▸ **Exercise**
Convert the lines below into a JSON list of strings, one string per line and no blank lines. Begin with the first line and stop after the line that contains "Looking at the screenshot, I should point(229,14).".

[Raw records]
++++++++++

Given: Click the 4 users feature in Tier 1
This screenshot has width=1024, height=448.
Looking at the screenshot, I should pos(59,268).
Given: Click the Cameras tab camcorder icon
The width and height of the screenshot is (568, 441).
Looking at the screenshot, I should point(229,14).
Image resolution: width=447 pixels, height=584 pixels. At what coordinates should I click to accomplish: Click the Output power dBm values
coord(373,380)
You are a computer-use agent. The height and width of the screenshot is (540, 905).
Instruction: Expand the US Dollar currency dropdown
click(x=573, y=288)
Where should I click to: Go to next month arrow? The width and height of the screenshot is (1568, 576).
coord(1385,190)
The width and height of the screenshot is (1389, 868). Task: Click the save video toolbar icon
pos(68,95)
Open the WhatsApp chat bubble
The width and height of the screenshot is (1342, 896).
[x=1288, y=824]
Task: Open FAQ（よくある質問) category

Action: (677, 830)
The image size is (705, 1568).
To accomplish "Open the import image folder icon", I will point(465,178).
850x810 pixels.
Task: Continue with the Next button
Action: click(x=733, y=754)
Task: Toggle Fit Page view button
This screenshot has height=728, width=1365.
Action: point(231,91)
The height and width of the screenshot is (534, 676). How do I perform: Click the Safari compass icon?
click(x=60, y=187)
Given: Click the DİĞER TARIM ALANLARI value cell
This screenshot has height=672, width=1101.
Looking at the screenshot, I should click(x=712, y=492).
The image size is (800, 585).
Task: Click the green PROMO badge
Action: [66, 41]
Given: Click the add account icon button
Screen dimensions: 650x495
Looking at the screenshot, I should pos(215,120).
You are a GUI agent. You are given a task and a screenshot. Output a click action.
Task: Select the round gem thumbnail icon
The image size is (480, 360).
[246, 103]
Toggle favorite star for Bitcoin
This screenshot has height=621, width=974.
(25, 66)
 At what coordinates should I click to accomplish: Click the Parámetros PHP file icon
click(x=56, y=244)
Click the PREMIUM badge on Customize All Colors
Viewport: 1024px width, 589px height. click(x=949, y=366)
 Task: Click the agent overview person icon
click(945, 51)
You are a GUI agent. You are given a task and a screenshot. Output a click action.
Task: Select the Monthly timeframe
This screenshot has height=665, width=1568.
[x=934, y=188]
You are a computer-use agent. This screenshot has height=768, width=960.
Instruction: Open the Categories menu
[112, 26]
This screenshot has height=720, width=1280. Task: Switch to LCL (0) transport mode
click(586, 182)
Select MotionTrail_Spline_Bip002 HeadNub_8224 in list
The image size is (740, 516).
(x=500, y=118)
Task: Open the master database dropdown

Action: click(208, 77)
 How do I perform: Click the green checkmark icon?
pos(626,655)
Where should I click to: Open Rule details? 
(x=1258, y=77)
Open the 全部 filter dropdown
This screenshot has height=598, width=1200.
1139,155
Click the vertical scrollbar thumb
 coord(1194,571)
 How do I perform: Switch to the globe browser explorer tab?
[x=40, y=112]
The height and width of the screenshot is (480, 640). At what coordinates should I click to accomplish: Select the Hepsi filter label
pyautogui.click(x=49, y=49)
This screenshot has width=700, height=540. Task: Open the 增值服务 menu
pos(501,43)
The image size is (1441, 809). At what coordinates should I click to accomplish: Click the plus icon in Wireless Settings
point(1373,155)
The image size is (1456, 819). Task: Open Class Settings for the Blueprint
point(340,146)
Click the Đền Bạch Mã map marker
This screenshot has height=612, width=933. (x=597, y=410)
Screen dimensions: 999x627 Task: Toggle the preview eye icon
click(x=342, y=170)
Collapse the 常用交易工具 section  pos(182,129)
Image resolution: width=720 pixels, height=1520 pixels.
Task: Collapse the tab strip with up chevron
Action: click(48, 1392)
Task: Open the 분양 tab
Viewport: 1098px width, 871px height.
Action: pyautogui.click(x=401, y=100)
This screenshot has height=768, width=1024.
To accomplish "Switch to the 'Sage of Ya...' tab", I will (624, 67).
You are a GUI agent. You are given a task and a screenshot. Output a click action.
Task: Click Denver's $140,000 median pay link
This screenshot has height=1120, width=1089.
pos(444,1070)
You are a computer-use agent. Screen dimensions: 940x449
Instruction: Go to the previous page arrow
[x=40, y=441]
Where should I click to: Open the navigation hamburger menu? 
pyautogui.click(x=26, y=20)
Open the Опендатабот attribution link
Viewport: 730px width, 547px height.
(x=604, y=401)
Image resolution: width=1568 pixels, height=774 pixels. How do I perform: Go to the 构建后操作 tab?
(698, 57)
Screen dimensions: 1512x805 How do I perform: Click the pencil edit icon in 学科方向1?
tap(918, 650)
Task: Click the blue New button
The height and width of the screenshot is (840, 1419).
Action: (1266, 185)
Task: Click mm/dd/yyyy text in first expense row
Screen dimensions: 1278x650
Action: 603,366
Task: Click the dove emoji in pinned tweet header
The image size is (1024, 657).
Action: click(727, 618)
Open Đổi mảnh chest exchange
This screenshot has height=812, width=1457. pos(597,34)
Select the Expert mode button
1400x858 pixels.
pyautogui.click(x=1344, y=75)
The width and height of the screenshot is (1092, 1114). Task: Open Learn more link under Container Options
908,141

++++++++++

▸ **The answer**
[
  "Given: Click the 4 users feature in Tier 1",
  "This screenshot has width=1024, height=448.",
  "Looking at the screenshot, I should pos(59,268).",
  "Given: Click the Cameras tab camcorder icon",
  "The width and height of the screenshot is (568, 441).",
  "Looking at the screenshot, I should point(229,14)."
]